---------- RECORDS FOR THE TASK ----------

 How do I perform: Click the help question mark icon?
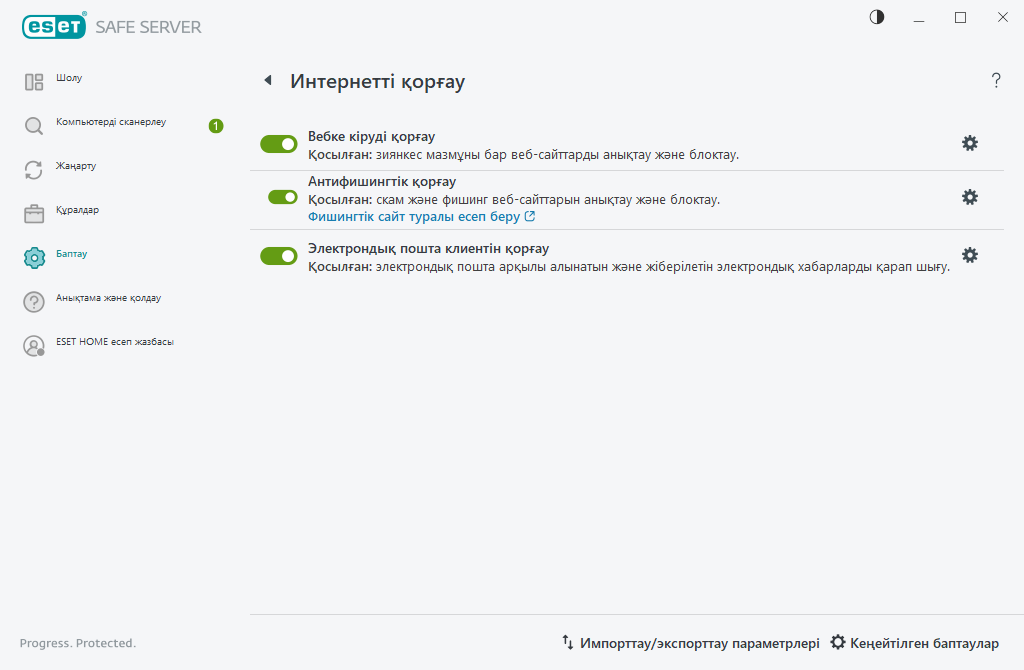tap(995, 81)
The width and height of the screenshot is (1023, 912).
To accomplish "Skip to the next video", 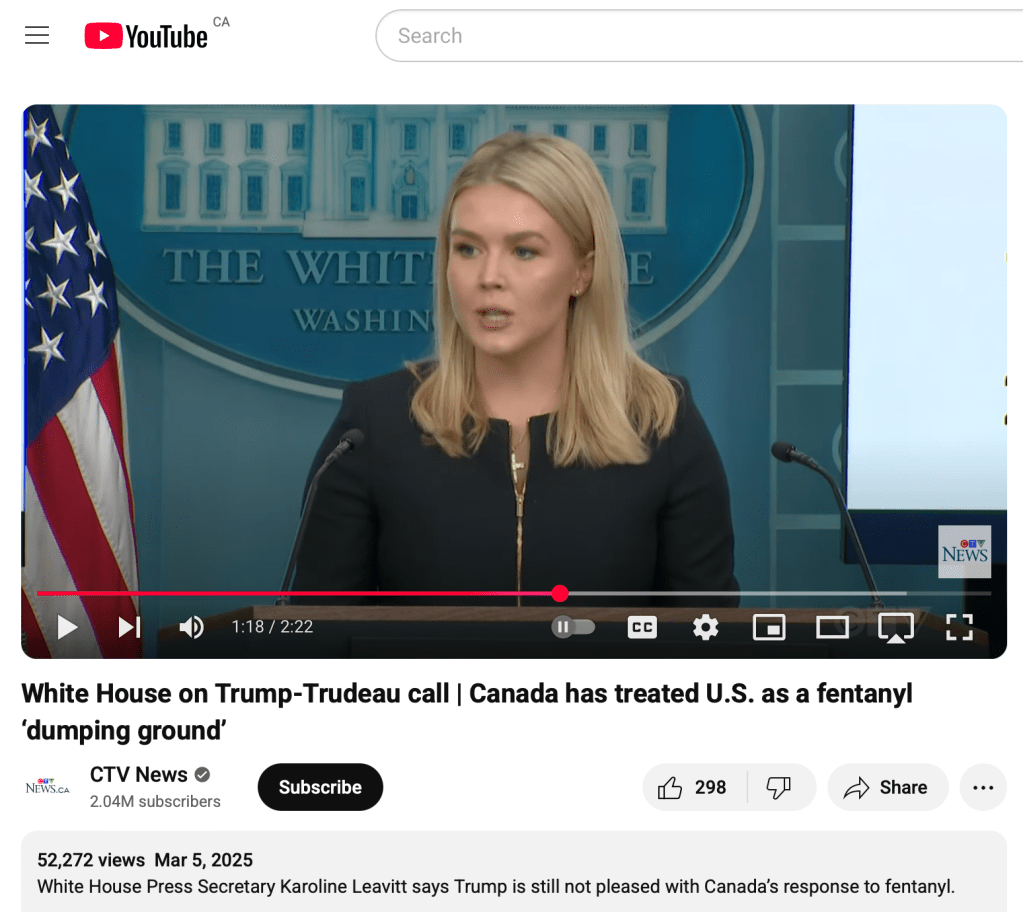I will tap(129, 628).
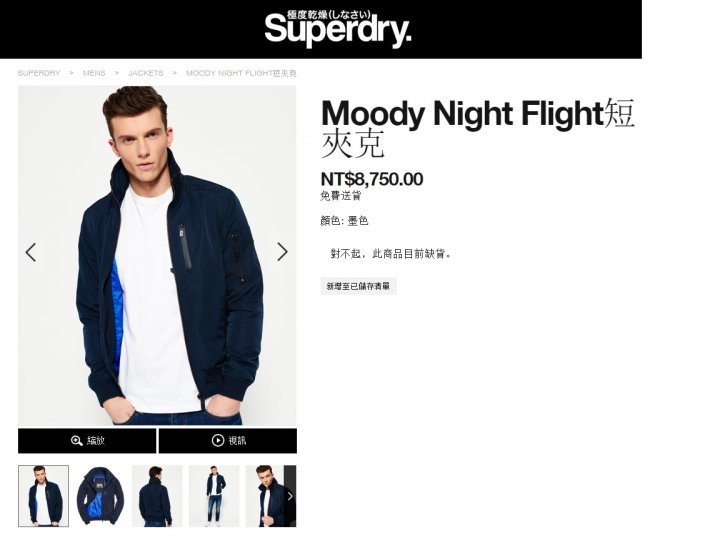This screenshot has width=720, height=544.
Task: Click 新增至已儲存清單 add to saved list
Action: pyautogui.click(x=358, y=286)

----------

# EXERCISE PROMPT:
Exactly as they stand, set down the lines from the start of the material through the line with "The width and", both ends included, omitting the pictures.

# EXERCISE RESULT:
 How do I perform: Click the help question mark icon?
tap(995, 81)
The width and height of the screenshot is (1023, 912).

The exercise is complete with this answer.